EXERCISE DETAILS.
Swap every instance of "December" for "Dec" in the rows below, and give the rows back with nothing else changed. Leave the pictures out.

DATA FOR THIS EXERCISE.
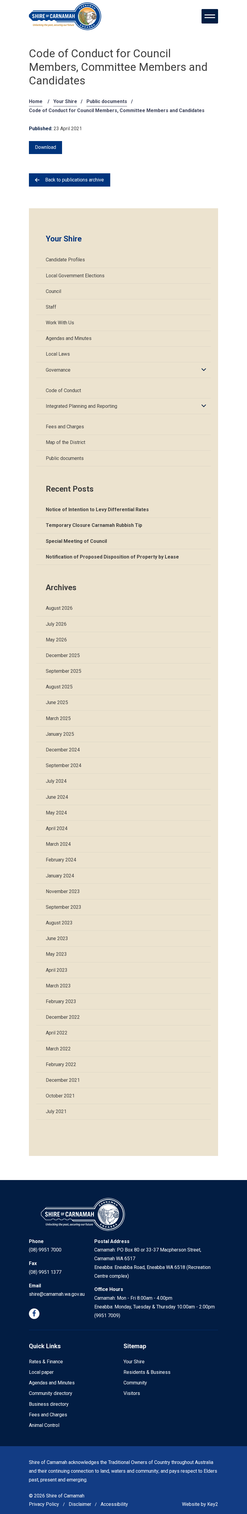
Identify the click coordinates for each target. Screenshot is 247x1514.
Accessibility (114, 1504)
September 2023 (63, 907)
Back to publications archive (74, 180)
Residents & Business (147, 1372)
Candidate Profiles (65, 260)
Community (135, 1383)
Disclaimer (80, 1504)
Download (45, 147)
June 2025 (57, 702)
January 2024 (60, 876)
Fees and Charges (65, 427)
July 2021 (56, 1111)
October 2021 (60, 1096)
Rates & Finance (46, 1361)
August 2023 (59, 923)
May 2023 (56, 954)
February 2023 (61, 1001)
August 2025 (59, 687)
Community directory (50, 1393)
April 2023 (56, 970)
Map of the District (65, 442)
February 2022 (61, 1064)
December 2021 (63, 1080)
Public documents (106, 101)
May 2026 (56, 640)
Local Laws (58, 354)
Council (53, 291)
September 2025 (63, 671)
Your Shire (65, 101)
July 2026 (56, 624)
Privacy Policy (44, 1504)
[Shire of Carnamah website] (65, 16)
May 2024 (56, 813)
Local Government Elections (75, 276)
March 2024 (58, 844)
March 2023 (58, 986)
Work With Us (60, 323)
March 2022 (58, 1049)
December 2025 (63, 655)
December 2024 (63, 750)
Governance (58, 370)
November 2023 (63, 891)
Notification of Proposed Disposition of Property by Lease (112, 557)
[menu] (210, 16)
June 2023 (57, 938)
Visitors (132, 1393)
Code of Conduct (63, 390)
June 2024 (57, 797)
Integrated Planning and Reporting (81, 406)
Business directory (49, 1404)
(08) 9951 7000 (45, 1250)
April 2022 (56, 1033)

TASK OUTPUT.
Identify the click coordinates for each target. Screenshot is 247x1514.
Accessibility (114, 1504)
September 2023 (63, 907)
Back to publications archive (74, 180)
Residents & Business (147, 1372)
Candidate Profiles (65, 260)
Community (135, 1383)
Disclaimer (80, 1504)
Download (45, 147)
June 2025 (57, 702)
January 2024 (60, 876)
Fees and Charges (65, 427)
July 2021 (56, 1111)
October 2021 (60, 1096)
Rates & Finance (46, 1361)
August 2023 (59, 923)
May 2023 (56, 954)
February 2023 (61, 1001)
August 2025 (59, 687)
Community directory (50, 1393)
April 2023 (56, 970)
Map of the District (65, 442)
February 2022 (61, 1064)
Dec 2021 (63, 1080)
Public documents (106, 101)
May 2026 (56, 640)
Local Laws (58, 354)
Council (53, 291)
September 2025 (63, 671)
Your Shire (65, 101)
July 2026 (56, 624)
Privacy Policy (44, 1504)
[Shire of Carnamah website] (65, 16)
May 2024 (56, 813)
Local Government Elections (75, 276)
March 2024 (58, 844)
March 2023 (58, 986)
Work With Us (60, 323)
March 2022 (58, 1049)
Dec 2025 (63, 655)
Dec 2024 (63, 750)
Governance (58, 370)
November 2023 (63, 891)
Notification of Proposed Disposition of Property by Lease (112, 557)
[menu] (210, 16)
June 2023 (57, 938)
Visitors (132, 1393)
Code of Conduct (63, 390)
June 2024 (57, 797)
Integrated Planning and Reporting (81, 406)
Business directory (49, 1404)
(08) 9951 7000 (45, 1250)
April 2022 (56, 1033)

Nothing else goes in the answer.